Ayla se sintió avergonzada. Se había esforzado mucho para hablar correctamente, pero nunca había podido dominar ciertos sonidos. En general, ya no le molestaba que la gente aludiera a ello, pero S’Armuna estaba atribuyéndole excesiva importancia.
La hechicera notó la incomodidad de Ayla.
–Lo siento, Ayla. No quise avergonzarte. En realidad, hablas muy bien el zelandoni, probablemente mejor que yo, porque yo lo he olvidado mucho. Y a decir verdad, no tienes acento. Es otra cosa. Estoy segura de que la mayoría de la gente no lo advierte. Lo que sucede simplemente es que me has proporcionado una visión más clara de Brugar y eso me ayuda a comprender a Attaroa.
–¿Te ayuda a comprender a Attaroa? –preguntó Jondalar–. Ojalá pudiese yo comprender cómo alguien puede ser tan cruel.
–No siempre fue tan mala. En realidad, llegué a admirarla al principio, aunque también la compadecí mucho. Pero, en cierto modo, ella estaba preparada para Brugar y de pocas mujeres podría decirse lo mismo.
–¿Preparada? ¡Qué cosas tan extrañas dices! ¿Preparada para qué? –inquirió Jondalar.

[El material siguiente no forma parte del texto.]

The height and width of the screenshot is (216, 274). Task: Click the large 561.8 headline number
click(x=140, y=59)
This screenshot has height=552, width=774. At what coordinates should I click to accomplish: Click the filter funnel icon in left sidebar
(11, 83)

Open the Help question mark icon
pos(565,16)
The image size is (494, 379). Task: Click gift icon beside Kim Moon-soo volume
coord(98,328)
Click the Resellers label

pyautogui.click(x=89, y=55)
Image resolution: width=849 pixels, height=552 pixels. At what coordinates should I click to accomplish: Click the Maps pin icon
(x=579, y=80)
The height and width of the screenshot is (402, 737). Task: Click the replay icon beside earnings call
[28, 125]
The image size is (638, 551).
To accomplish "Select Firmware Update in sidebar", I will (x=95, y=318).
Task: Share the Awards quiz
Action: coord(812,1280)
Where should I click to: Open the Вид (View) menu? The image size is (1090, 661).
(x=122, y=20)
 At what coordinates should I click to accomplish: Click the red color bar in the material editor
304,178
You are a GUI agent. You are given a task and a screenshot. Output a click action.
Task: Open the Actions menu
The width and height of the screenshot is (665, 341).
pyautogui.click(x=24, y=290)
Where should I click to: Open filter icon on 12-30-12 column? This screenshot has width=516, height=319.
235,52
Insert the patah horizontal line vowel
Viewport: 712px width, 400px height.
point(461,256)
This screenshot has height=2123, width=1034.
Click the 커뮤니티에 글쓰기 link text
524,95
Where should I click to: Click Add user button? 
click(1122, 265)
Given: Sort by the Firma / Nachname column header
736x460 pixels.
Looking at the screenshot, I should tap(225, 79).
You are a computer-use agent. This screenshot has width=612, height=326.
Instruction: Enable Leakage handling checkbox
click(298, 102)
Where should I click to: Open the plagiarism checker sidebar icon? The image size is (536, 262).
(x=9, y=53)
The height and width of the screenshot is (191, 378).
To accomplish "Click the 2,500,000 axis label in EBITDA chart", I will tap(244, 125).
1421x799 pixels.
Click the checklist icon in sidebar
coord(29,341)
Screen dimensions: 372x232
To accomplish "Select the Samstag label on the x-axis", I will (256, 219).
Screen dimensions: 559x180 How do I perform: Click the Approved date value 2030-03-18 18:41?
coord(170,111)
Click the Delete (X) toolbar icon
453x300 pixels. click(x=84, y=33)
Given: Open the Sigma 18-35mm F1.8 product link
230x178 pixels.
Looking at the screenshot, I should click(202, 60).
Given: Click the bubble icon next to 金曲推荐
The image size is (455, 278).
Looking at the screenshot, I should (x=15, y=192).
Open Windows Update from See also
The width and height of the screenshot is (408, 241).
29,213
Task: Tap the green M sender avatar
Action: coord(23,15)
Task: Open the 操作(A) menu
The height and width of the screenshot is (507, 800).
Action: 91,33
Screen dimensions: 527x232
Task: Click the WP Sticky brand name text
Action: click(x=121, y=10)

–Preparada para su crueldad –explicó S’Armuna–. Attaroa fue muy maltratada cuando era niña. Ella nunca habla mucho sobre eso, pero sé que pensaba que incluso su propia madre la odiaba. He sabido por otras personas que, en efecto, su madre la abandonó o, por lo menos, eso afirmaban. Se marchó y no volvieron a oír hablar de ella. Finalmente, Attaroa fue recogida por un hombre cuya compañera había muerto de parto, en circunstancias muy sospechosas, y su hijo con ella. Las sospechas se confirmaron cuando se descubrió que golpeaba a Attaroa y que la había poseído incluso antes de que fuese mujer; pero nadie quería asumir la responsabilidad de la niña. Se comentaba algo sobre su madre, algo acerca de su pasado, pero lo cierto es que ese hombre se hizo cargo de Attaroa y la deformó con su crueldad. Finalmente, el hombre murió, y ciertas personas del campamento dispusieron su unión con el nuevo jefe de este campamento.